#### [Problems to work on]
A: Answer these questions about the guest post on St. Jerome:
(i) On what date does the post say the feast of St. Jerome falls?
(ii) In what town was Jerome born?
(iii) For how many years after his vision did Jerome not read any of the great Roman authors?
B: From the guest post on St. Jerome, extract the passage between "ss3Today, September 30th, is" and "of the four.", inclusive.

St. Jerome: the patron of irascible, morbidly sensitive, old curmudgeons

From the editors: this guest post is from Stuart Squires, Ph.D., Assistant Professor of Theology at Brescia University. He may be reached at Squires3@yahoo.comwww.stuartsquires.com

ss3Today, September 30th, is the feast of St. Jerome (ca. 331—ca. 420), who, along with Sts. Ambrose, Augustine, and Gregory the Great, is one of the four Latin Doctors of the Church, and these days, in my opinion, is the least appreciated of the four.

We know very little about Jerome’s early life as no one penned a Vita in his honor, nor did he write a Confessions-style autobiography.  He was born in Stridon, but the exact location of this town is unknown.[1]  His family’s considerable wealth allowed him to receive the best education in Rome.  During his studies, Jerome reports spending his Sundays visiting the martyrs in the catacombs, which profoundly shaped his Catholic imagination.[2]

He bounced around the Roman world for a number of years after his schooling.  During a stay in Antioch, he had a fever-induced vision of the Judge at his judgment.  Jerome told the Judge that he was a Christian.  “You lie!”  The Judge snapped in reply: “you are a follower of Cicero, and not of Christ.  Where your treasure is, so also will your heart be.”[3]   Jerome had preferred refined pagan authors to the vulgar literary prose of the Bible, describing it as “rude and repellent.”[4]  Despite Jerome’s passion for literature, he did not read any of the great Roman authors for 15 years after his vision because he was so shaken by the experience.

#### [Supplied entries]
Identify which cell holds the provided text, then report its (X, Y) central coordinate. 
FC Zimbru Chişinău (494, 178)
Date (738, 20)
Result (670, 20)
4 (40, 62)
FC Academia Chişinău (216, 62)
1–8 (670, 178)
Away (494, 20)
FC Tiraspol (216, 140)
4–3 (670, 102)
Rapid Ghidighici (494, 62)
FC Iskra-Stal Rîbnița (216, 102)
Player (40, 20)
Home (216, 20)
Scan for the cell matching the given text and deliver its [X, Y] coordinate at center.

...

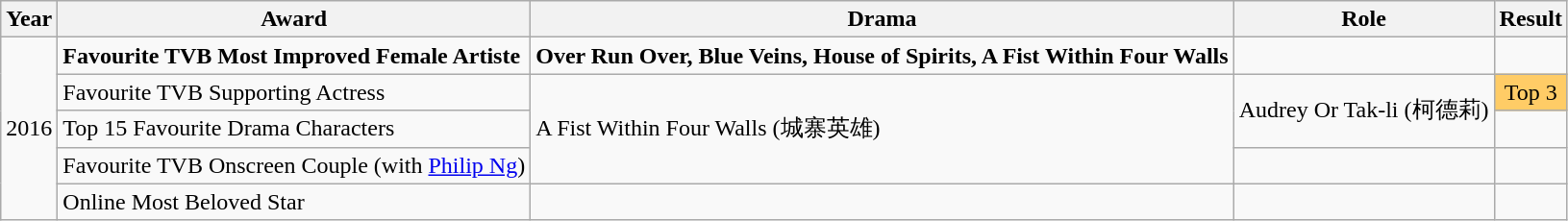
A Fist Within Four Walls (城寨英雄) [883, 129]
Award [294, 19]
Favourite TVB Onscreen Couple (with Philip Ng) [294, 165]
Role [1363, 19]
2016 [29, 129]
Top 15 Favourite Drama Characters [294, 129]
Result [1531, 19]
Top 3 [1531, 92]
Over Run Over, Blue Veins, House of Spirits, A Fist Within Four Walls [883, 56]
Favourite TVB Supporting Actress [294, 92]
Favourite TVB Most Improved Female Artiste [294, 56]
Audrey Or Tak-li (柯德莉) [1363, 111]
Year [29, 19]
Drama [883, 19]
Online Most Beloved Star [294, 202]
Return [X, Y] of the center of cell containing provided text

#### [Results of the tasks]
A:
(i) September 30th
(ii) Stridon
(iii) 15 years

B:
ss3Today, September 30th, is the feast of St. Jerome (ca. 331—ca. 420), who, along with Sts. Ambrose, Augustine, and Gregory the Great, is one of the four Latin Doctors of the Church, and these days, in my opinion, is the least appreciated of the four.